La refondation et la modernisation des administrations et des fonctions publiques en Europe

La modernisation des fonctions publiques, induite par le mouvement général de recomposition de l’action publique en Europe, se heurte à l’hétérogénéité des régimes juridiques : il est possible de dresser une typologie des Etats selon le système d’organisation de la fonction publique adopté. Deux systèmes d’organisation peuvent ainsi être identifiés :

  • le système de l’emploi, dans lequel les emplois de l’administration sont analysés comme ceux du secteur privé. Ils sont classés en fonction du niveau de qualification qu’ils requièrent, des tâches qu’ils comportent et du taux de rémunération qui leur est attaché. Plus spécialiste que généraliste, le fonctionnaire est recruté pour occuper un emploi précis, il est lié à l’existence de cet emploi et à son devenir et ne bénéficie d’aucune garantie ou sécurité d’emploi. Ce système est adopté par les Etats de l’Europe du Nord (le Royaume-Uni, la Suède, le Danemark, les Pays-Bas, et l’Allemagne) ;
  • le système de la carrière, adopté par les Etats de l’Europe du Sud (l’Italie, la France, l’Espagne, le Portugal et la Grèce) repose sur le principe de la spécificité de l’administration publique dont le fonctionnement implique un personnel doté de compétences particulières qui consacre normalement toute sa vie professionnelle au service de la collectivité publique. Dans un tel système, la fonction publique est structurée suivant une conception hiérarchique en _self, en grades et en emplois.
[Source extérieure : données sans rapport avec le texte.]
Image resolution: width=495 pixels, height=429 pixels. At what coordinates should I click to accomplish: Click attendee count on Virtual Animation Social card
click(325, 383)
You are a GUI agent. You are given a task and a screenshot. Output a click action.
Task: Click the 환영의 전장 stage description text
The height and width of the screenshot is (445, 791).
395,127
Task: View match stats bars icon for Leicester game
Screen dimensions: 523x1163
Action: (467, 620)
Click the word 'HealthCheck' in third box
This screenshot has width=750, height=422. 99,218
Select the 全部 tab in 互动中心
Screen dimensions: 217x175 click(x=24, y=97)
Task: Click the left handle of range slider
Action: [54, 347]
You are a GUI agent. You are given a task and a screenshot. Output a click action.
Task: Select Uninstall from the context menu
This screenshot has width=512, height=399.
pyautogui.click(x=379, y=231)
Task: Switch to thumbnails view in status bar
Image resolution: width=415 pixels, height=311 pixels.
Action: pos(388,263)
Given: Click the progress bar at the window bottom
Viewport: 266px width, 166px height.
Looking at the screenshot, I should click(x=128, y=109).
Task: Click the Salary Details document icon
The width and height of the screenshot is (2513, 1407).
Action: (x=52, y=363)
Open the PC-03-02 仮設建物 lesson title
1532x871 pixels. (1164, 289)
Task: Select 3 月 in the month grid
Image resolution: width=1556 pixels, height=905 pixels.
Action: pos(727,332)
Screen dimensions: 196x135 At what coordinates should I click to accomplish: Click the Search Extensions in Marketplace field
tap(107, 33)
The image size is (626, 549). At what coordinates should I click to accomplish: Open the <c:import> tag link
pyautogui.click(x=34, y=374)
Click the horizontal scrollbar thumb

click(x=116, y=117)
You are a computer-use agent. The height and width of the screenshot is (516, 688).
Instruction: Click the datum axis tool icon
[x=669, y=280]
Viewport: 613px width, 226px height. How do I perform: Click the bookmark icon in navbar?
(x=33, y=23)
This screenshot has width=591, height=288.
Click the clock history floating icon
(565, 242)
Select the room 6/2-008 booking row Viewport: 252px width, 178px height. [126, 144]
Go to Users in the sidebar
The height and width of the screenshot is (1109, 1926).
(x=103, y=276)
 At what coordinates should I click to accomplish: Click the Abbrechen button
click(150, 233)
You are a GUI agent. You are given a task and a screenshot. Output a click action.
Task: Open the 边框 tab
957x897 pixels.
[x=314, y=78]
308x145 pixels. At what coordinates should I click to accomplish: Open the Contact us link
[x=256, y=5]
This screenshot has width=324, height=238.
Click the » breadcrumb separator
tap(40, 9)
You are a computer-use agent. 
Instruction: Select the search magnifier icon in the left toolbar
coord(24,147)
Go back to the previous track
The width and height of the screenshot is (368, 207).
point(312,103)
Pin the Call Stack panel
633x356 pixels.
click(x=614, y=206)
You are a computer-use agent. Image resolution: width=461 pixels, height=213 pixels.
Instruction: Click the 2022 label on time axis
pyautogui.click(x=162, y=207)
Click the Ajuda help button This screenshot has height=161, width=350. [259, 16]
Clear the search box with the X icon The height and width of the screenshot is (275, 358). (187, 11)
Le fonctionnaire ayant reçu une formation de généraliste à l’entrée du service déroule alors une carrière suivant des mécanismes de promotion basés sur l’ancienneté et le mérite, appréhendé essentiellement sous l’angle de l’appréciation de la “valeur professionnelle”. Placé dans une situation statutaire et réglementaire, il bénéficie de la stabilité de l’emploi et est soustrait à tout aléa économique pouvant affecter celui-ci.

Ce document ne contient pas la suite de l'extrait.